High Availability FTP Server with AWS S3 Data Storage

Good afternoon, dear readers.
Again, I want to share with you the experience gained. On one of the projects, the goal was set up to organize an FTP-server of increased reliability. By increased reliability was meant the following:

Data is stored in AWS S3
The FTP server itself (Pure-ftpd was selected) should be as accessible as possible.
Organize load balancing (optional)

Step one : Install s3fs and mount the S3 bucket as a disk partition.
There are not many options, or rather one (if I am mistaken, correct it) - s3fs . The developers of s3fs on their page claim that "s3fs is stable and is being used in a number of production environment" . The installation process for s3fs does not make sense to paint, it is here. I ’ll dwell only on the really important points. First, the latest version of s3fs has problems with data synchronization.

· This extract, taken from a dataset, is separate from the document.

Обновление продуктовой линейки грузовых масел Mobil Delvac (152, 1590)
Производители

When you upload a new file on S3, it immediately appears on your server, but if later you make changes to this file on S3, then the old version is still on the server. There is a problem with caching. Attempts to mount an S3 bucket with various options to enable and disable caching did not work. After testing various releases of s3fs, a version was found where this bug did not manifest itself. Download the package, unpack and install as written in the Makefile. In order for s3fs to work properly, make sure that the following packages are already installed on the system:

fuse
fuse-devel
fuse-libs

To check, you can try to mount the bake with the command:

#/usr/bin/s3fs mybucket /mnt/mybucket/ -o accessKeyId=XXXXXXXXXXXXX -o secretAccessKey=YYYYYYYYYYYYYYYYY -o allow_other,rw -o readwrite_timeout=120;

Step Two : Install pure-ftpd.
It would seem nothing interesting. Simply install using any package manager. However, pure-ftpd is notable for its paranoia, and before deleting a file, it first copies it to a new temporary file. And when the file size is several gigabytes, this procedure takes extra time. And in our case, when the data is not stored locally, but on S3, it is not a short time at all.
To disable the creation of temporary files before deleting, I rebuilt pure-ftpd with the option --without-sendfile . Of course, it would be better to assemble your package and install it into the system, but I did it on a fast hand and did not get distracted by it.

Step three : Setting user rights.
One of the most interesting nuances. According to customer requirements, each user's home folder should contain directories that the user cannot or cannot write to them. If we dealt with regular disk partitions, we could simply change the owner of the folder. But in our case it will not work as the rights will be inherited from the option with which the partition is mounted (ro or rw). That is, the user can either everything or just read. But pure-ftpd has one useful feature, it can “follow” links. To do this, at build time, add another option --with-virtualchroot. Thus, we can mount the batch twice, in read-only and read-write modes and make links to them in the users home directories.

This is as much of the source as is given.